* ACTION ITEM *
Look below. Copy each line that has "info" in it.

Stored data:
***

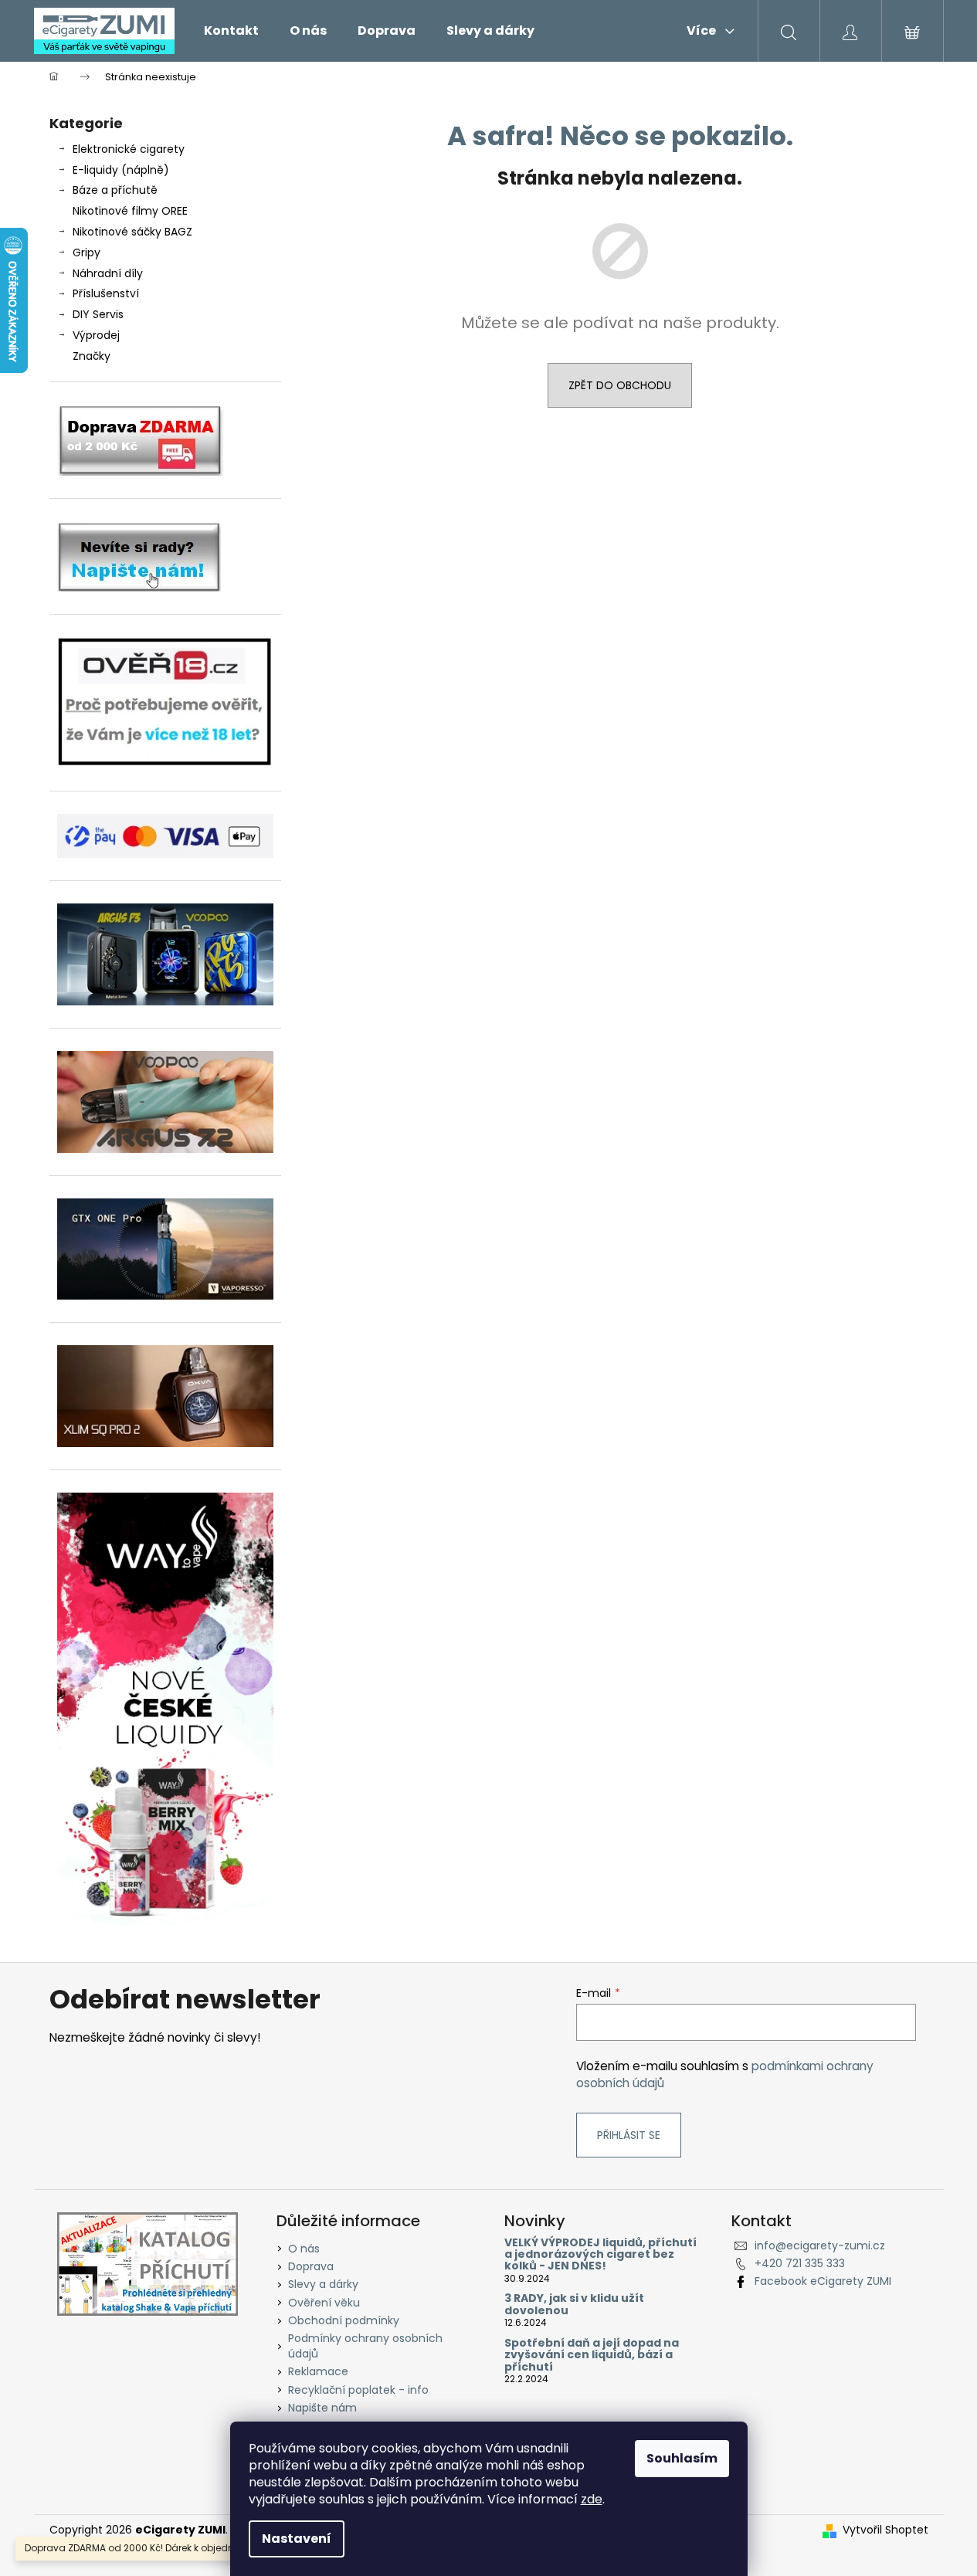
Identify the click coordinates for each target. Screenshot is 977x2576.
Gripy (86, 252)
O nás (304, 2248)
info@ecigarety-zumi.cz (820, 2245)
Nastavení (296, 2538)
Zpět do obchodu (619, 385)
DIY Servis (98, 314)
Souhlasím (681, 2458)
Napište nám (322, 2407)
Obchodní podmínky (343, 2320)
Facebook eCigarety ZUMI (823, 2281)
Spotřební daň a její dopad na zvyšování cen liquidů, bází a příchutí (591, 2355)
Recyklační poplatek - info (358, 2390)
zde (591, 2499)
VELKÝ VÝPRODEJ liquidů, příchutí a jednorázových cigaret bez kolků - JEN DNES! (600, 2255)
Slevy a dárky (323, 2284)
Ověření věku (324, 2302)
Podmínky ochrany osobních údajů (365, 2345)
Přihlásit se (628, 2135)
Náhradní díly (108, 273)
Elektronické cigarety (129, 149)
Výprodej (96, 335)
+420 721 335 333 (800, 2263)
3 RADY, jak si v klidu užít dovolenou (574, 2305)
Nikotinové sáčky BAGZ (132, 231)
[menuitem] (231, 31)
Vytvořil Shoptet (885, 2530)
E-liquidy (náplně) (121, 170)
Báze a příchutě (115, 190)
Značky (91, 356)
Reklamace (318, 2371)
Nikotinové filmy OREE (130, 211)
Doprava (311, 2266)
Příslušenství (106, 293)
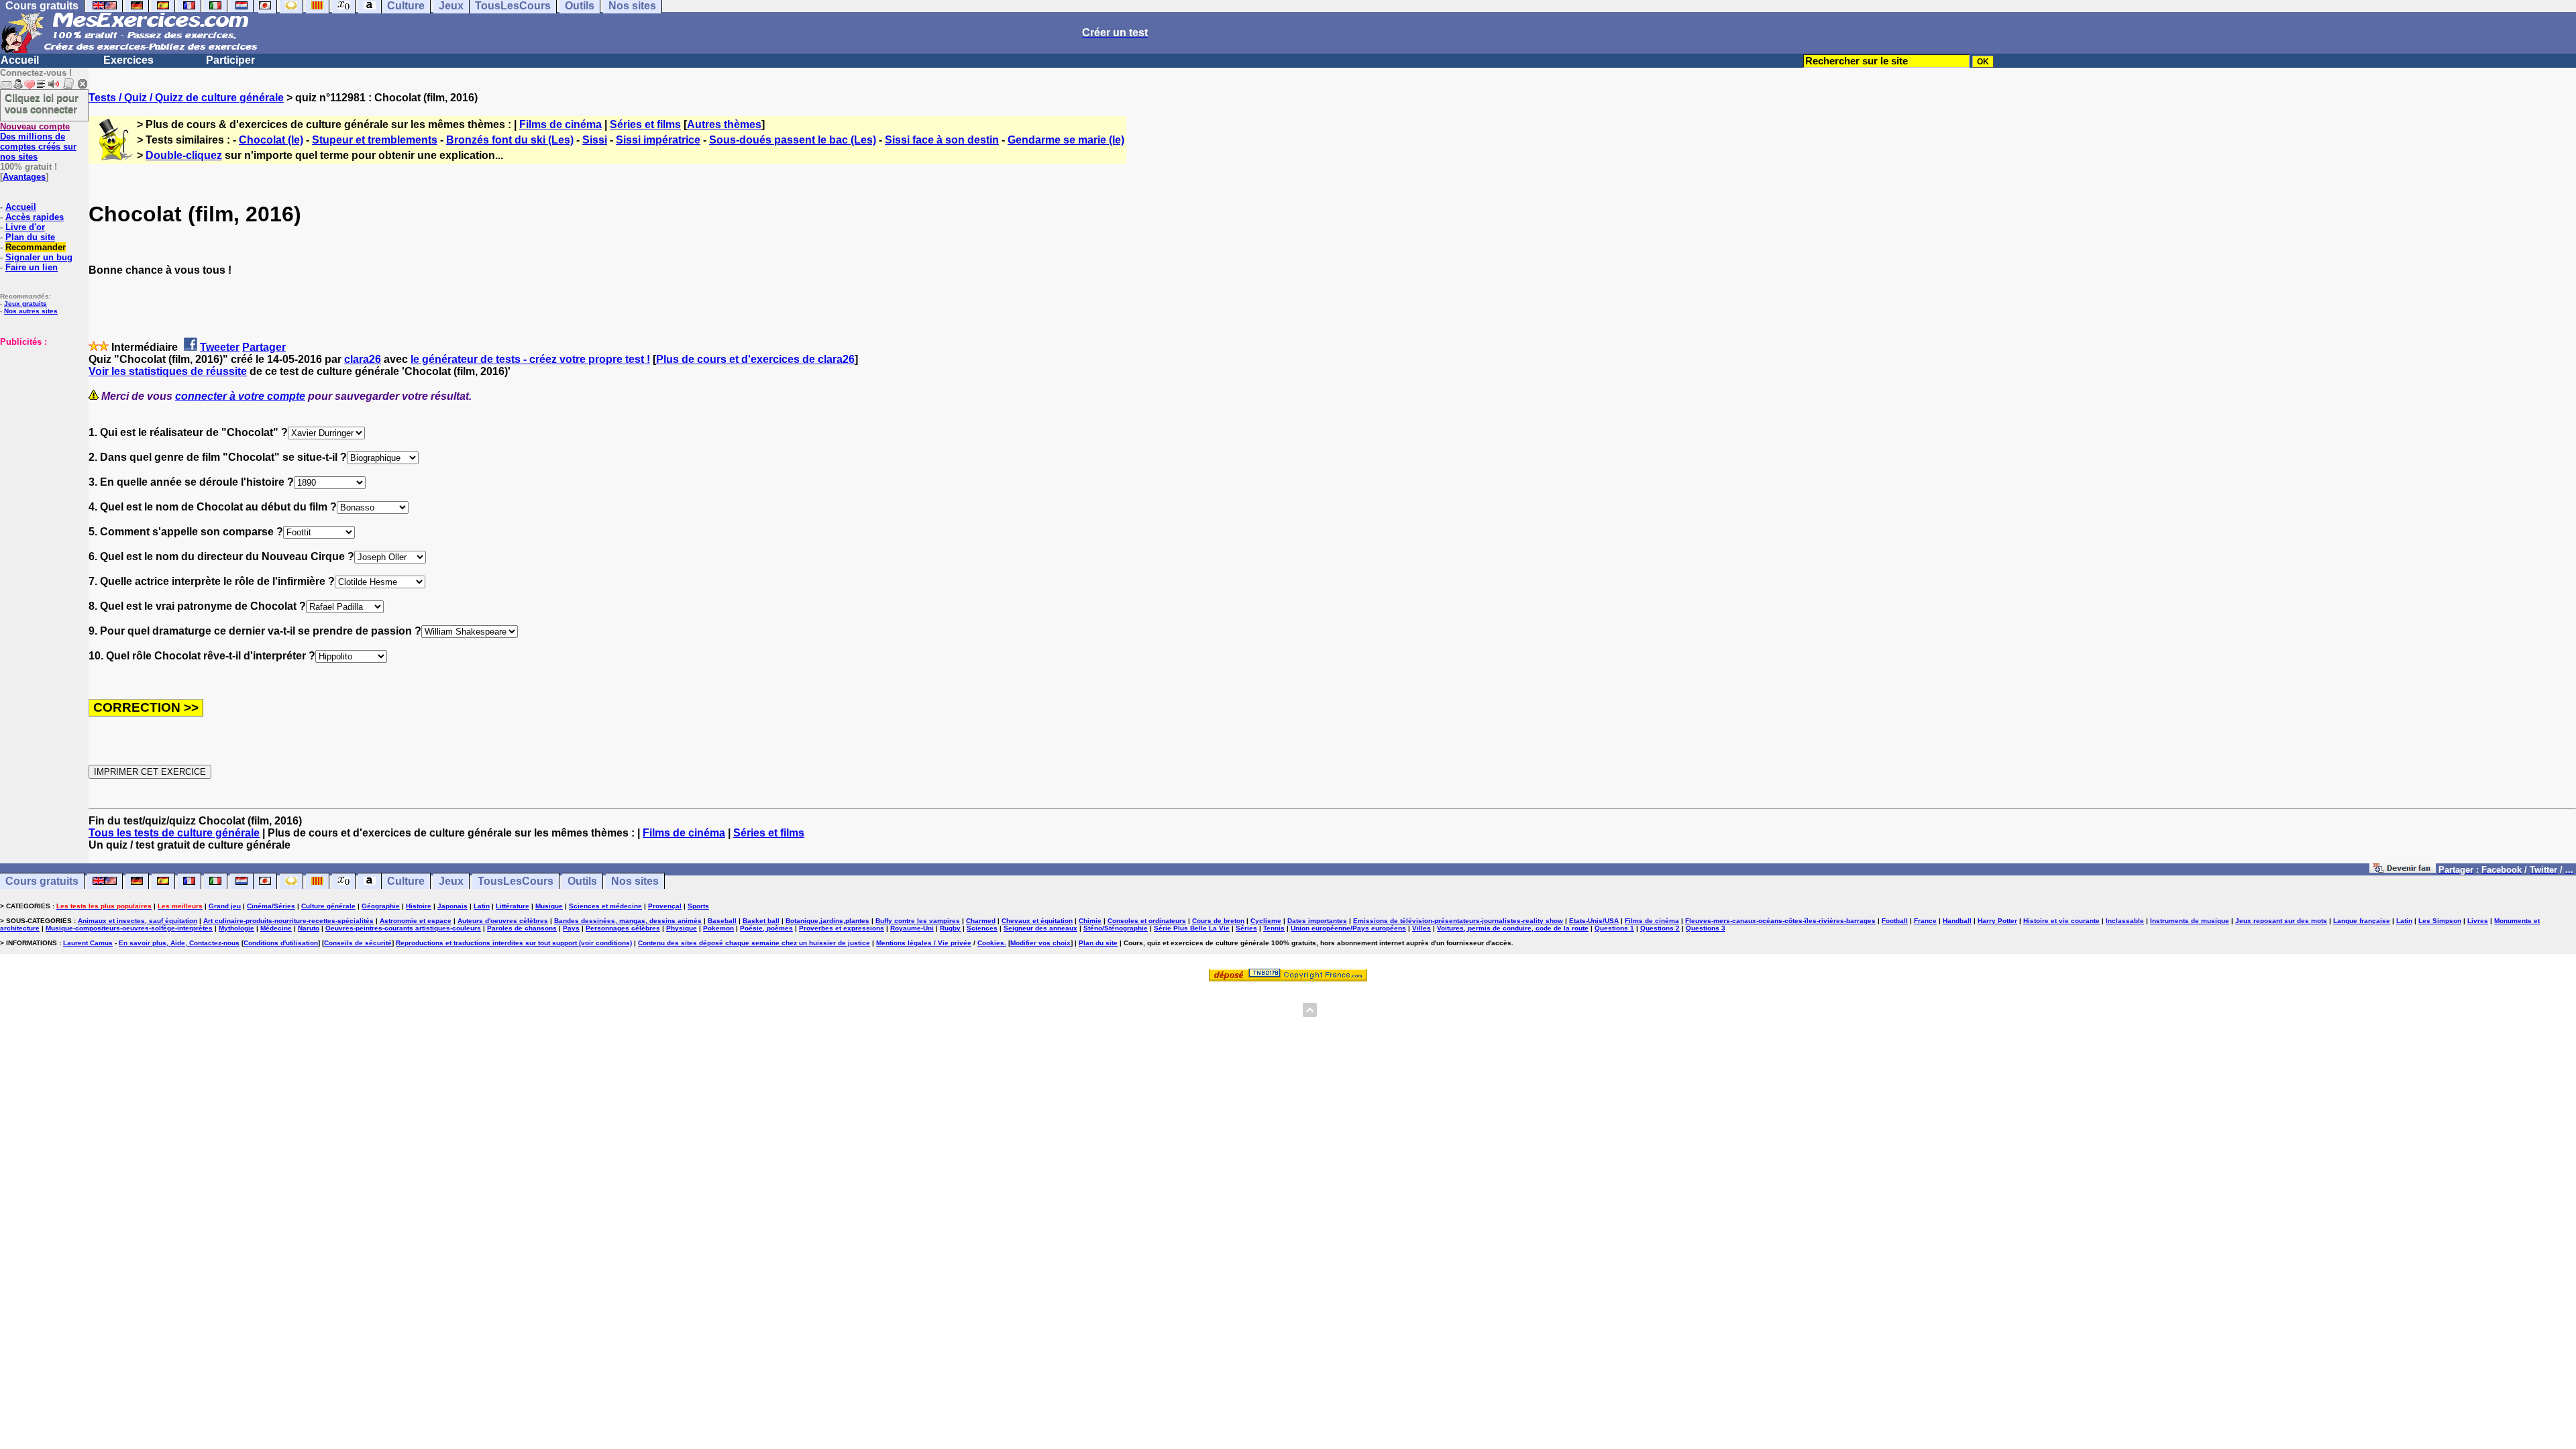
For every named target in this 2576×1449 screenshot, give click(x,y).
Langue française (2361, 920)
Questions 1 (1614, 928)
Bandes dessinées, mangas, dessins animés (628, 920)
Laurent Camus (88, 943)
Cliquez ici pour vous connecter (41, 103)
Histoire (418, 906)
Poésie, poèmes (766, 928)
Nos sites (635, 881)
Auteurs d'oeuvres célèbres (503, 920)
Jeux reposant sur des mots (2281, 920)
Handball (1957, 920)
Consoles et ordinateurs (1147, 920)
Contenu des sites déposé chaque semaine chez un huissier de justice (754, 943)
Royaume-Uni (912, 928)
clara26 (362, 359)
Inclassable (2125, 920)
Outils (582, 881)
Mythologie (236, 928)
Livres (2477, 920)
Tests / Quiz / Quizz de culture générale (186, 97)
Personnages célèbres (623, 928)
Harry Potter (1997, 920)
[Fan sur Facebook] (2402, 869)
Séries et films (645, 124)
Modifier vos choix (1040, 943)
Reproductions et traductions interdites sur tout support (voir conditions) (514, 943)
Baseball (722, 920)
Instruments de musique (2189, 920)
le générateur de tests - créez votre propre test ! (530, 359)
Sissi (594, 140)
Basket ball (761, 920)
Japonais (452, 906)
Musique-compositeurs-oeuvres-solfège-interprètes (129, 928)
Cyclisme (1265, 920)
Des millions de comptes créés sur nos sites (38, 141)
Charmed (981, 920)
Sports (698, 906)
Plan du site (30, 237)
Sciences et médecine (605, 906)
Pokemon (718, 928)
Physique (681, 928)
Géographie (381, 906)
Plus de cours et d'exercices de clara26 (755, 359)
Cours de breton (1218, 920)
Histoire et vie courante (2061, 920)
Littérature (512, 906)
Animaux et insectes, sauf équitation (137, 920)
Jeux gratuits (25, 303)
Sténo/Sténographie (1115, 928)
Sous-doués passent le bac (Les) (792, 140)
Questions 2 (1660, 928)
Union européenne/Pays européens (1348, 928)
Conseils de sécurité (358, 943)
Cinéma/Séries (271, 906)
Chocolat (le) (271, 140)
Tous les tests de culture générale (174, 833)
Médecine (276, 928)
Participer (230, 60)
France (1925, 920)
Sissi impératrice (658, 140)
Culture (406, 881)
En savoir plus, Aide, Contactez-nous (179, 943)
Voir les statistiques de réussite (168, 371)
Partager (264, 347)
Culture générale (328, 906)
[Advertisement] (40, 414)
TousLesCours (515, 881)
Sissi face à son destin (942, 140)
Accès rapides (34, 217)
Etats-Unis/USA (1594, 920)
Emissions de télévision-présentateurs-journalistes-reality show (1458, 920)
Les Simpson (2439, 920)
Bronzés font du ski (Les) (510, 140)
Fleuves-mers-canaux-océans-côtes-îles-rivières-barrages (1780, 920)
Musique (549, 906)
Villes (1421, 928)
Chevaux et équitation (1037, 920)
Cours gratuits (41, 881)
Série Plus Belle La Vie (1192, 928)
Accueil (20, 60)
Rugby (950, 928)
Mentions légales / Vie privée (923, 943)
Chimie (1090, 920)
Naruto (308, 928)
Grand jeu (225, 906)
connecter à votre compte (240, 396)
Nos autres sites (31, 311)
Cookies (990, 943)
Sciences (982, 928)
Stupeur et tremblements (374, 140)
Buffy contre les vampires (917, 920)
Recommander (35, 247)
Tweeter (219, 347)
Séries (1246, 928)
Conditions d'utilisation (281, 943)
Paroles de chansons (522, 928)
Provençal (665, 906)
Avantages (24, 177)
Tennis (1274, 928)
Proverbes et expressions (841, 928)
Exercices (128, 60)
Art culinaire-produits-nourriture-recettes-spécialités (288, 920)
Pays (571, 928)
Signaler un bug (38, 257)
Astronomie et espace (415, 920)
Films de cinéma (560, 124)
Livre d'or (25, 227)
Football (1895, 920)
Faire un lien (31, 267)
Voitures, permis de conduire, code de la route (1513, 928)
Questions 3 (1705, 928)
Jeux (451, 881)
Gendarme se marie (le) (1066, 140)
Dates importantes (1317, 920)
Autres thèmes (724, 124)
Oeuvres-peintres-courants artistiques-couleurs (403, 928)
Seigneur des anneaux (1040, 928)
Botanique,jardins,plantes (827, 920)
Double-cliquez (184, 155)
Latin (482, 906)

***

* SOLUTION FOR THIS PROBLEM *
info@ecigarety-zumi.cz (820, 2245)
Recyklační poplatek - info (358, 2390)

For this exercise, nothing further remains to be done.